En noviembre de 2012, según un sondeo de Metroscopia para este periódico, el 95% de los españoles reclamaba ya al Gobierno un cambio urgente de la legislación hipotecaria vigente. No sin motivos: el 91% pensaba que con mucha frecuencia las entidades financieras habían abusado de la buena fe y de la falta de conocimientos jurídicos de la gente haciéndoles firmar hipotecas con condiciones abusivas; por ello, el 91% concluía que el papel de los jueces no podía ya ser aplicar sin más la actual legislación hipotecaria, sino tratar de proteger de abusos a la parte más débil;  y, además, el 96% reprochaba al Banco de España no haber vigilado más de cerca la forma en que se formularon y concedieron  determinadas hipotecas. La sentencia del Tribunal de Justicia de la Unión Europea del pasado jueves, que ha venido, en líneas generales, a avalar este desasosiego ciudadano, es percibida por el 61% como un varapalo que desprestigia a España. Sin duda porque han tenido que transcurrir dos decenios para que nuestro país haya de darse formal e indefectiblemente por enterado de una normativa europea de protección de los consumidores que está vigente ¡desde 1993!

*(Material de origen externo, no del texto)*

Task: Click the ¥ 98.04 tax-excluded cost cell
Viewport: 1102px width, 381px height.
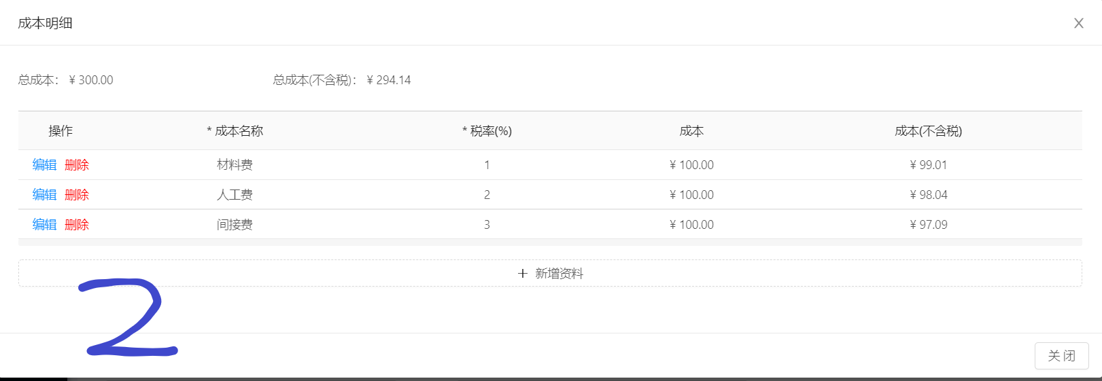Action: [x=928, y=195]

Nuestra ley hipotecaria data sin duda “de tiempo inmemorial”, como se ha dicho, pero el problema no parece radicar tanto en esta obvia vetustez como en la larga y generalizada tolerancia oficial de las crecientes y abusivas adherencias, en forma de cláusulas en letra pequeña, con que las entidades financieras han ido engordando nuestras hipotecas. Ciertamente —procede matizarlo— no siempre y no todas, pero sí las suficientes, y sí lo suficientemente a menudo como para que ahora su imagen social de conjunto esté severamente dañada. Como nuestra sociedad tiene la sensación (recogida en múltiples sondeos) de que los desmanes de bancos, y sobre todo Cajas, van tendiendo a quedar impunes, no puede extrañar la unanimidad con que ahora se pide que el varapalo europeo se aplique no solo en clave de presente o de futuro, sino también retroactivamente. Algo sin duda tan complejo como delicado pero que expresa claramente el ansia social de que las instituciones financieras sean obligadas a algún tipo de reparación expiatoria.

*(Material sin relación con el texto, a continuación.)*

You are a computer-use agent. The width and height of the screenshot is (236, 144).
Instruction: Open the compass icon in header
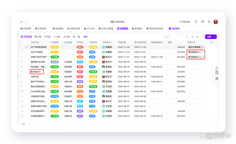[209, 22]
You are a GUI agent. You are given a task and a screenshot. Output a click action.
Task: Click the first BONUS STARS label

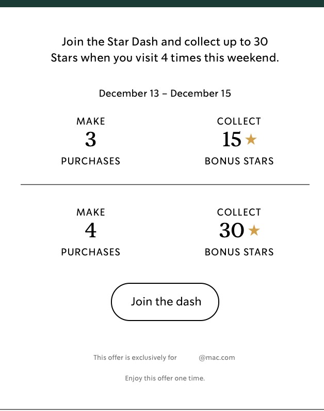(239, 161)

En esta misma clave de hartazgo y de exigencia de responsabilidades cabe entender el masivo apoyo ciudadano (89%) a la campaña de “escraches” anunciada por la Plataforma de Afectados por la Hipoteca, que consiste en presionar (se entiende que pacífica y educadamente) a los diputados mediante cartas, mensajes y concentraciones, para que apoyen la Iniciativa Legislativa Popular sobre hipotecas. En sistemas políticos distintos del nuestro (como, paradigmáticamente, el estadounidense) las presiones de este o muy parecido tipo sobre senadores y congresistas están a la orden del día. Sin duda, la línea entre la presión admisible y la coacción inaceptable puede llegar a ser muy sutil y frágil, pero este tipo de reacciones ciudadanas, por inquietantes que puedan llegar a ser, resultan entendibles cuando la carrera de los políticos depende directamente de su historial de decisiones.

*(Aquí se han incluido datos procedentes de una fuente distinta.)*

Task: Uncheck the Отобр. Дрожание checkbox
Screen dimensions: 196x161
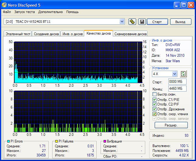Action: [154, 109]
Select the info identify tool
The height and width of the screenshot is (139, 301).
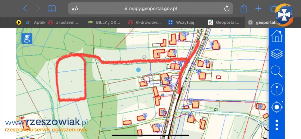point(277,89)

En nuestro sistema político los diputados y senadores viven en un confortable anonimato decisorio: nadie lleva el registro (y, por otro lado, nadie ve mayor utilidad en hacerlo) de quién vota a favor o en contra de esta o aquella propuesta legislativa. La férrea disciplina de voto viene a eximir a los a ella sujetos de toda responsabilidad individual por la decisión resultante (salvo en las contadas ocasiones en que se permite la libertad de voto). Y eso es lo que esta novedad del “escrache” aspira a conseguir en el tema hipotecario: el voto en conciencia, es decir, que cada diputado o senador actúe como si tuviera que dar cuenta de sus actos a los votantes, y no a su jefe de filas. Que algo tan ajeno a nuestros usos políticos, que es tan difícilmente trasplantable a nuestra actual mecánica política y que conlleva tanto riesgo potencial de derivar en situaciones inaceptables (e incluso delictivas) de acoso —con independencia de la sin duda sincera intención de sus proponentes— reciba el apoyo de nueve de cada diez españoles debe ser entendido como muestra del grado extremo que está alcanzando el desapego, la desconexión y el recelo de la ciudadanía respecto de sus legítimos representantes.

Los españoles se muestran así dispuestos, un poco a la desesperada, a avalar estrategias que como mínimo cabe considerar heterodoxas por si acaso ese fuera el modo de pinchar la burbuja en que perciben encerrados a sus políticos y de lograr que aterricen, por fin, en el suelo común de la dura realidad cotidiana.